Domingo, Fevereiro 13, 2005

A RESPEITO DA LINGUAGEM

O dia inicia com o bom dia. E é na linguagem que o primeiro momento de interação social se confirma. Durante todo o dia, todos os dias, os diferentes sentidos que interpretamos chagam a nós por ela, transformando-nos a cada momento e reinventando-se em nossas ações e criações.
Nas cerimônias religiosas, a linguagem está presente carregada de ideologias, com seus significados particulares e ao mesmo tempo universais. Portas se abrem, rumo à transcendência, através da linguagem ritualística que caracteriza as religiões.
A arte possui linguagem própria. Prima pelo subjetivo, mesmo que às vezes, como, por exemplo, no movimento literário denominado Parnasianismo, busque-se a objetividade. Em algumas manifestações como a música e as artes plásticas a carga de subjetivismo é ainda maior, já que a linguagem não é verbal.
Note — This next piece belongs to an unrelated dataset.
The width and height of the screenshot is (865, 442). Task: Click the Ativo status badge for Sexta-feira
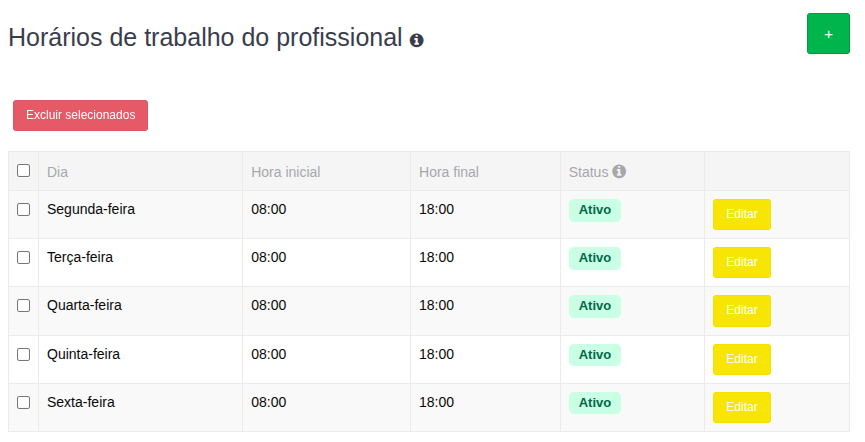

No entanto, podemos pensar na seguinte relação: se a linguagem verbal nos dá efeitos de sentido, e não sentidos únicos, e estes são passíveis de interpretação, a aproximação por efeitos pode se dar por estas manifestações ditas subjetivas, tanto quanto pela linguagem verbal.
O que dizer então da literatura, especialmente da poesia? A linguagem poética muitas vezes consegue um nível fantástico de alcance da realidade.
Passagem das horas
Trago dentro do meu coraçãoComo num cofre que se não pode fechar de cheioTodos os lugares onde estive, Todos os portos a que cheguei, Todas as paisagens que vi através de janelas ou vigiasOu de tombadilhos, sonhando, E tudo isso, que é tanto, é pouco para o que eu quero.Álvaro de Campos In Fernando Pessoa, Obra Poética.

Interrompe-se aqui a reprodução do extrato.